Regarding the vertical profile of the anticompetitive conduct, the Court found that the agreement executed between the carriers and marine agents’ association of undertakings did not constitute a mere acquiescence to the proposed increasing of the agency fees.  The meetings between the respective associations of undertakings, according to the Court, have shown that the carriers carried out tight negotiations in order to reduce the amount of the agency fees proposed.

Therefore, according to the Court, the case at stake represents merely a lawful vertical agreement between associations of undertakings.  The ICA, indeed, did not bring any evidence of the anticompetitive effects of such agreement (i.e., the worsening of the economic conditions of the final consumers/users), which are essential in order to qualify a vertical arrangement as anticompetitive.

Furthermore, the Court had a different approach into the determination of the relevant product market in the case at hand.  As said above, the ICA found the relevant market into the provision of the agency services.

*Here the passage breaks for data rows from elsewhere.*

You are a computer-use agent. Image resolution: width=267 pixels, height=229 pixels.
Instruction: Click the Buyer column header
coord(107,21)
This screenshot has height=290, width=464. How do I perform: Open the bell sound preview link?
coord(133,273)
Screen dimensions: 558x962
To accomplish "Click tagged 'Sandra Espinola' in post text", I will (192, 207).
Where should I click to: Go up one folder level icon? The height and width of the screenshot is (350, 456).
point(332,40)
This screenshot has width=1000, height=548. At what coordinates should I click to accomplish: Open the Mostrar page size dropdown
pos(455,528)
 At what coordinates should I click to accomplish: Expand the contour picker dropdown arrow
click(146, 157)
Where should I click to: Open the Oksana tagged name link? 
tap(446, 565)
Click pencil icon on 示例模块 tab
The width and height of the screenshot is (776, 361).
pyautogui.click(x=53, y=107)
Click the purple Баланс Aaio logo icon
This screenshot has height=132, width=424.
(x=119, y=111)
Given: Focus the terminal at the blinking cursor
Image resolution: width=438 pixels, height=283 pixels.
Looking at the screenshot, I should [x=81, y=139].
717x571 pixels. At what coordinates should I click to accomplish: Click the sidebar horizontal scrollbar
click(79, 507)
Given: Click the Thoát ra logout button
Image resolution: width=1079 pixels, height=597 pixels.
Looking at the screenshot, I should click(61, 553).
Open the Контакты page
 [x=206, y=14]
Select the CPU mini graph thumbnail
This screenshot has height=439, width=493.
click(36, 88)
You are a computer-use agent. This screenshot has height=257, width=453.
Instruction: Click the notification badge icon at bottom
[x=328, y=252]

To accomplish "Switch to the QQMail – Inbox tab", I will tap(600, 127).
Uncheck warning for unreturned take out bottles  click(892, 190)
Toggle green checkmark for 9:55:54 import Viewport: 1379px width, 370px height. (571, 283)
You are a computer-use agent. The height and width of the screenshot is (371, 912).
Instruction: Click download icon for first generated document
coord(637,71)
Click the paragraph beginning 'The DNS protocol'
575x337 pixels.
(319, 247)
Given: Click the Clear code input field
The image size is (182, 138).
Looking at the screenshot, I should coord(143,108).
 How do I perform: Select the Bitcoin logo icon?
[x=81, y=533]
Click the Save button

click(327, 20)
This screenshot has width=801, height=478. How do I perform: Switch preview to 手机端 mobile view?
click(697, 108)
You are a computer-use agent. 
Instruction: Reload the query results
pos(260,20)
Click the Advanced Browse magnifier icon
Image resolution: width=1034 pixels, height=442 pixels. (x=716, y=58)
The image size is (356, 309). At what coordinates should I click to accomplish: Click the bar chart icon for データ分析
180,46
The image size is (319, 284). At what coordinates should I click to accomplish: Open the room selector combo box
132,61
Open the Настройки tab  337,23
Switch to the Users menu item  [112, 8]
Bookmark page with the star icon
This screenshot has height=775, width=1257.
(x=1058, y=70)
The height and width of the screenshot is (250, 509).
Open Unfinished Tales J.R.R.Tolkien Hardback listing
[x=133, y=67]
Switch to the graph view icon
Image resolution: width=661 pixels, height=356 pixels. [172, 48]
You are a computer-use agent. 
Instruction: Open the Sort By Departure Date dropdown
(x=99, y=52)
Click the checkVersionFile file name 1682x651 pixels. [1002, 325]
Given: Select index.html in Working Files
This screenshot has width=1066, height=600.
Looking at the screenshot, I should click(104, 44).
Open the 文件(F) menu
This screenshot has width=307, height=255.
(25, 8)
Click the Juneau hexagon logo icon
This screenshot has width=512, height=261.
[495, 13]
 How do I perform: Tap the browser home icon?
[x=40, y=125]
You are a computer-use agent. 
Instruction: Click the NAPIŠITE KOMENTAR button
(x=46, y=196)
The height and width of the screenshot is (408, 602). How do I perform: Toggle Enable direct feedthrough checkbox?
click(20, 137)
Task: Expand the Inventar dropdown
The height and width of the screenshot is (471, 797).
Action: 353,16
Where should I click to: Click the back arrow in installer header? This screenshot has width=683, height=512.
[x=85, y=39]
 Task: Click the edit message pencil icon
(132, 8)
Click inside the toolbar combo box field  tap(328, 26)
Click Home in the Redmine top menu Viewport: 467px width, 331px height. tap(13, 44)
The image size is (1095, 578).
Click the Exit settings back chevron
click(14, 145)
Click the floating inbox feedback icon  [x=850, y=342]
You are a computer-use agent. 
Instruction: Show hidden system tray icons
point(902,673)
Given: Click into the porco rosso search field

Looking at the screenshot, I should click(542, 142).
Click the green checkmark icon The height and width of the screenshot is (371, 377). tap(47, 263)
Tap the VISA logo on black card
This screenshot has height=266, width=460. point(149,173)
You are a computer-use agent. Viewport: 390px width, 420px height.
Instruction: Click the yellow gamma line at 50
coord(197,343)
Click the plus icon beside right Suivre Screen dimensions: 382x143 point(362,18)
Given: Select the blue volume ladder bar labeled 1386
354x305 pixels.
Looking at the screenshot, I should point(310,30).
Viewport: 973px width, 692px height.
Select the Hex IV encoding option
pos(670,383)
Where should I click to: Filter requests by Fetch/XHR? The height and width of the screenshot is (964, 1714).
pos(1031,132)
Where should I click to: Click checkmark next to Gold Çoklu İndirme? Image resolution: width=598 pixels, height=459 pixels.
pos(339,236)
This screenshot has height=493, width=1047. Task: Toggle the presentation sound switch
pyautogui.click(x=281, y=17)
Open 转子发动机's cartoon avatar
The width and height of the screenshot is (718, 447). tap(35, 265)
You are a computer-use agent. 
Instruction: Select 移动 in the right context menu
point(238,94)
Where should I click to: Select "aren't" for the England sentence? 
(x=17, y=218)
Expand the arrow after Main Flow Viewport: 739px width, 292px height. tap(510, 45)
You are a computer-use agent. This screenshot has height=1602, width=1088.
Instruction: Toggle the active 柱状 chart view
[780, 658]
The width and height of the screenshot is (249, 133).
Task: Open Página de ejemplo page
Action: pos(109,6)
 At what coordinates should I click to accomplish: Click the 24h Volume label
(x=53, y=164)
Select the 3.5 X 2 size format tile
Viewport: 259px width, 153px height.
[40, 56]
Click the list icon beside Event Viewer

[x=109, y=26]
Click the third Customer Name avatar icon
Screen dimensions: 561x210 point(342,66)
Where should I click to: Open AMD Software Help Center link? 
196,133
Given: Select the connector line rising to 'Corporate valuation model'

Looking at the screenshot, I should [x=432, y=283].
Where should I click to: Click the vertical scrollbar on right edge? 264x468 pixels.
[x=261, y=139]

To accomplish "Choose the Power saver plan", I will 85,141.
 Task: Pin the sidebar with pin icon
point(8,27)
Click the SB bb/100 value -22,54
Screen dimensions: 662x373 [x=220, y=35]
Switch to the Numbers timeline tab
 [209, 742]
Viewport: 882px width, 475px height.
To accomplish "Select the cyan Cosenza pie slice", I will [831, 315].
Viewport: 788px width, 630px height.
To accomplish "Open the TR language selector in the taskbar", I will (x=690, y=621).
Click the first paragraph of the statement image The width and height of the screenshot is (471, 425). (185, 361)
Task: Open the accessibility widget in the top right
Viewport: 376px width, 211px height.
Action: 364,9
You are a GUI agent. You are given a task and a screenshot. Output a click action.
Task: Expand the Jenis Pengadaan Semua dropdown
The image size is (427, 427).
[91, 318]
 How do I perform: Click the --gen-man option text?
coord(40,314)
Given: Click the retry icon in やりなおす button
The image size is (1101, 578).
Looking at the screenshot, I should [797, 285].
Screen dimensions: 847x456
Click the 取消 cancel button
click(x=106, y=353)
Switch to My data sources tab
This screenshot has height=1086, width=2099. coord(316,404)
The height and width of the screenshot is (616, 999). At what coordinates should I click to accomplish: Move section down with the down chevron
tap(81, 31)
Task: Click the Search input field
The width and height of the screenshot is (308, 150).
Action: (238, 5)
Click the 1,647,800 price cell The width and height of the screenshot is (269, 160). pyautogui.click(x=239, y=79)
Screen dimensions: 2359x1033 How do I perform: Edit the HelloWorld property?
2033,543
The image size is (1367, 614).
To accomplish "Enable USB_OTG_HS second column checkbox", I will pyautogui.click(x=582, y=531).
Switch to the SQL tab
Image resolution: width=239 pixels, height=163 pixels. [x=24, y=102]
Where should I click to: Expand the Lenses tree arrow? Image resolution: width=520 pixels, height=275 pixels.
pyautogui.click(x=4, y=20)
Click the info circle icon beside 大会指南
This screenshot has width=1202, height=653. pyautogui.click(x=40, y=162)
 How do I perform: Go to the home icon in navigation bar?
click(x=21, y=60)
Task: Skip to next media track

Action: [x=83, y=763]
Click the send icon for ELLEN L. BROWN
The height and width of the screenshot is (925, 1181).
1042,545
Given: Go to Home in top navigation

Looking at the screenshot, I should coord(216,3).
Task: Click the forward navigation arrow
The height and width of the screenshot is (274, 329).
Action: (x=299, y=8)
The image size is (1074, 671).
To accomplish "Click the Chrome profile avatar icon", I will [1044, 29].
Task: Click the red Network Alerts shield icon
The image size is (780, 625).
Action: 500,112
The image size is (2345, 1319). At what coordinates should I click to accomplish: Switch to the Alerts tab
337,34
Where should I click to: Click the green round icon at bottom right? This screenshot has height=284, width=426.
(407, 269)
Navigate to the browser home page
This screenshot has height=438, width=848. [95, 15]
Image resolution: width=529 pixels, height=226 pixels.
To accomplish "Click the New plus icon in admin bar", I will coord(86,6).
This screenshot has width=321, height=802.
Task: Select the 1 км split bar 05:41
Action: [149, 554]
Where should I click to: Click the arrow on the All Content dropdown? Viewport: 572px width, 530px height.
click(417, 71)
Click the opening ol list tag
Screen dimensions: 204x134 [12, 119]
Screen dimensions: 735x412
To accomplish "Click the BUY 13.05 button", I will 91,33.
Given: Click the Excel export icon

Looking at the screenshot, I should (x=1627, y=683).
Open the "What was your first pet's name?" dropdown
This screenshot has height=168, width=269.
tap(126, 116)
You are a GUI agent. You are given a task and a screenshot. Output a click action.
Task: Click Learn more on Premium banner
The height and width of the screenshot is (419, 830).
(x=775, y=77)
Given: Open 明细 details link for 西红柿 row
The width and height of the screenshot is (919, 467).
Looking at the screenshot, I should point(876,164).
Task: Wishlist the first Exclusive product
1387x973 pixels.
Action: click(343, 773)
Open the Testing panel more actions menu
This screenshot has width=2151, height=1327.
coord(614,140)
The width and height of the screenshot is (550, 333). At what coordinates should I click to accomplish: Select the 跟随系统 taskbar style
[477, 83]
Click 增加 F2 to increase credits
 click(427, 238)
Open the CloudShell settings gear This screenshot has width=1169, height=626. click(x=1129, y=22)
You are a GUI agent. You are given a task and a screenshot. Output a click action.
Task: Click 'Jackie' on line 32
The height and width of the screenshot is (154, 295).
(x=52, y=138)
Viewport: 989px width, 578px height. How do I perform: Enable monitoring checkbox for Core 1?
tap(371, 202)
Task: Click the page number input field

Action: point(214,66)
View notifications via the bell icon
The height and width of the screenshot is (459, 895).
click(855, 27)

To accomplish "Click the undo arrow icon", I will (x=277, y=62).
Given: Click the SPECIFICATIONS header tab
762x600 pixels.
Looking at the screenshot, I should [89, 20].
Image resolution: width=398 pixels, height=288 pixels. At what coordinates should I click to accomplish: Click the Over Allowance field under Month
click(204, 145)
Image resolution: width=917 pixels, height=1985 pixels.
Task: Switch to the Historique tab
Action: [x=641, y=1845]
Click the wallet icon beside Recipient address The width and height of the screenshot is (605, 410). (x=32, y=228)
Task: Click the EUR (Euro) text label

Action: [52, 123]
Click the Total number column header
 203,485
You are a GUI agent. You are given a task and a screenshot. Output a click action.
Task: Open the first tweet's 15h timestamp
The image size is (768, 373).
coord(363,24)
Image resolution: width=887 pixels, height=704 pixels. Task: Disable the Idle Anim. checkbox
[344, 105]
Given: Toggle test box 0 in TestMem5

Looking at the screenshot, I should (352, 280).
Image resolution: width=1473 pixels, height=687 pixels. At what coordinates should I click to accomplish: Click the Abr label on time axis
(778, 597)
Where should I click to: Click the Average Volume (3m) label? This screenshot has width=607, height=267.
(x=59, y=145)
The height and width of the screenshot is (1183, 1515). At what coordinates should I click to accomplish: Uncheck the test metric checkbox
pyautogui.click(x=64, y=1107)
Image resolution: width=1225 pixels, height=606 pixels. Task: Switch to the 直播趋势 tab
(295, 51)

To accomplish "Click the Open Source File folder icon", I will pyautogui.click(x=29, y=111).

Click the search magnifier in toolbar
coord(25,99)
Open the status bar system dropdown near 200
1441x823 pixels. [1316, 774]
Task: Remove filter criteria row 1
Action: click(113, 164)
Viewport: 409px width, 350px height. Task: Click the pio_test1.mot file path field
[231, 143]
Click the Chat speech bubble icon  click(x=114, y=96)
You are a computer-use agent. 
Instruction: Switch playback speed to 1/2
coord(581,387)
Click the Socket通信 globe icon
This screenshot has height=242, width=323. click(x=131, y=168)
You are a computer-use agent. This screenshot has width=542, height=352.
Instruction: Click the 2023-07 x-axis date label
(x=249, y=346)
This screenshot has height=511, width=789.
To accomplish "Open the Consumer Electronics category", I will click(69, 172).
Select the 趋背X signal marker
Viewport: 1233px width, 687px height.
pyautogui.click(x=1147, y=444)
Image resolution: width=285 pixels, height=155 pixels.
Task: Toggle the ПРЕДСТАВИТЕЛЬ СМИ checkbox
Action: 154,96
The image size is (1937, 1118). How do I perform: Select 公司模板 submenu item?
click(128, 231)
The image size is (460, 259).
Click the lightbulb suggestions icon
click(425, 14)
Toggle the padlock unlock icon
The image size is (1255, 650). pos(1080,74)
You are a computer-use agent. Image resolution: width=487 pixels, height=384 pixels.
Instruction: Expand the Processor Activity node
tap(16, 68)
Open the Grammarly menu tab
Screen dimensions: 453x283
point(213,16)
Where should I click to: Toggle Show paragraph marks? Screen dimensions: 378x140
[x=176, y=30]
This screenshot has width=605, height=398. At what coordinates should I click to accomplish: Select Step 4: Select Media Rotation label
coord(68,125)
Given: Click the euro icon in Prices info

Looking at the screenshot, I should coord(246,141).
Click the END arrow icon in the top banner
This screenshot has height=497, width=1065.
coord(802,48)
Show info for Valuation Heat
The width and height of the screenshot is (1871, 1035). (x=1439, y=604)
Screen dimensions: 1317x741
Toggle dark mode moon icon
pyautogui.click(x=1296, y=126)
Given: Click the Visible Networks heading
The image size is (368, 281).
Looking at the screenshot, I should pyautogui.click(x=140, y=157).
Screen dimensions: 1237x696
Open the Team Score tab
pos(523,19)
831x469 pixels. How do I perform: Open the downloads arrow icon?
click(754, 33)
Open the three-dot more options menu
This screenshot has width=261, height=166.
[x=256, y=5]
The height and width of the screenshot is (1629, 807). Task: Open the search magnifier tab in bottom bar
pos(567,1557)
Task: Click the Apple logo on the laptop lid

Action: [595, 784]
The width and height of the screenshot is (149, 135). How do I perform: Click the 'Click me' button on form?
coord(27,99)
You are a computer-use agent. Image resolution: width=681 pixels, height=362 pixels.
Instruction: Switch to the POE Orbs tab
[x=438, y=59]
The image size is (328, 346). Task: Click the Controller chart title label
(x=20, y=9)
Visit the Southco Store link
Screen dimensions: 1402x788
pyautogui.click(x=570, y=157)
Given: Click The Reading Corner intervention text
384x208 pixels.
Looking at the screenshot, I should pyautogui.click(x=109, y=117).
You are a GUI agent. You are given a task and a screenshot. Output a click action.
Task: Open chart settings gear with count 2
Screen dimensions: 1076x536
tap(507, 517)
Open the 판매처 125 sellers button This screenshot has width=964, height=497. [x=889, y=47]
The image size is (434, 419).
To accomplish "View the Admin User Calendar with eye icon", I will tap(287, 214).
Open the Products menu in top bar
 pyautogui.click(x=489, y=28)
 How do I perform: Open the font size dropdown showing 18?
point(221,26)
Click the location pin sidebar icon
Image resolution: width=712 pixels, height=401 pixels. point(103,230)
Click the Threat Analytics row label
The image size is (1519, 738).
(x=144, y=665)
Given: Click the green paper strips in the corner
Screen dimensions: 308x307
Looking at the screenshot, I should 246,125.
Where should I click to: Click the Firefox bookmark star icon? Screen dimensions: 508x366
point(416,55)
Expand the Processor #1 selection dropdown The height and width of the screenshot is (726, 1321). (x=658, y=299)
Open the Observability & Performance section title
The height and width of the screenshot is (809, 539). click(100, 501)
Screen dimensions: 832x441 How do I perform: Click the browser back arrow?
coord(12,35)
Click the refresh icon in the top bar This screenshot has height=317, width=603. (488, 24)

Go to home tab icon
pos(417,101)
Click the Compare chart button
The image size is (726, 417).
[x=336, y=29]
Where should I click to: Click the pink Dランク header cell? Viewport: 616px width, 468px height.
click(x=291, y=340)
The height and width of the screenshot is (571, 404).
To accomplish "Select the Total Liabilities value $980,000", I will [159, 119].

Instead, the Court found that the relevant market is constituted by the provision of marine transport’s services by the ships owners for the benefit of the importers/exporters of goods.  The marine agents, indeed, act on behalf of the ships owners and are usually included within the same group of companies; in addition, the agency fees represent the minor part of their revenues, which are mainly constituted by the fees paid by the ships owners for the rent of the slots to the carriers and, indirectly, to the importers/exporters.  Such wider qualification of the relevant market implies that the amount of the agency fees represent just a negligible part of the product market itself, irrelevant from both national and EU competition law perspective.

In addition, the Court found irrelevant also the geographic component of the relevant market detected by the ICA, i.e. the port of Genoa.  According to the Court, indeed, there is suitable evidence that the application of certain agency fees into the port of Genoa is not able to influence the amount of the agency services within other national and Mediterranean ports, because of the peculiarities of each route in any different place.  In any case, the ICA would not have been able to proof the national and, as a consequence, EU relevance of the geographic market defined.

There are grounds to argue that the Court’s decision will be appealed by the ICA towards the Italian Supreme Administrative Court (Consiglio di Stato), in particular with reference to the lack of evidence alleged by the Court, as the ICA conducted a long-lasting investigation before its judgment.


[1] Italian Competition Authority (Autorità Garante della Concorrenza e del Mercato) Decision of 22 February 2012, n. 23338, I733.